◆ Source data ◆
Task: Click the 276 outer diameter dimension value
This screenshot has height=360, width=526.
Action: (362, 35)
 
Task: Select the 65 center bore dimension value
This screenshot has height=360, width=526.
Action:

◆ Exercise goal ◆
Render every line of the items above as a JSON list of strings, one string per line, and leave out the blank lines.

◆ Exercise result ◆
[
  "Task: Click the 276 outer diameter dimension value",
  "This screenshot has height=360, width=526.",
  "Action: (362, 35)",
  "Task: Select the 65 center bore dimension value",
  "This screenshot has height=360, width=526.",
  "Action:"
]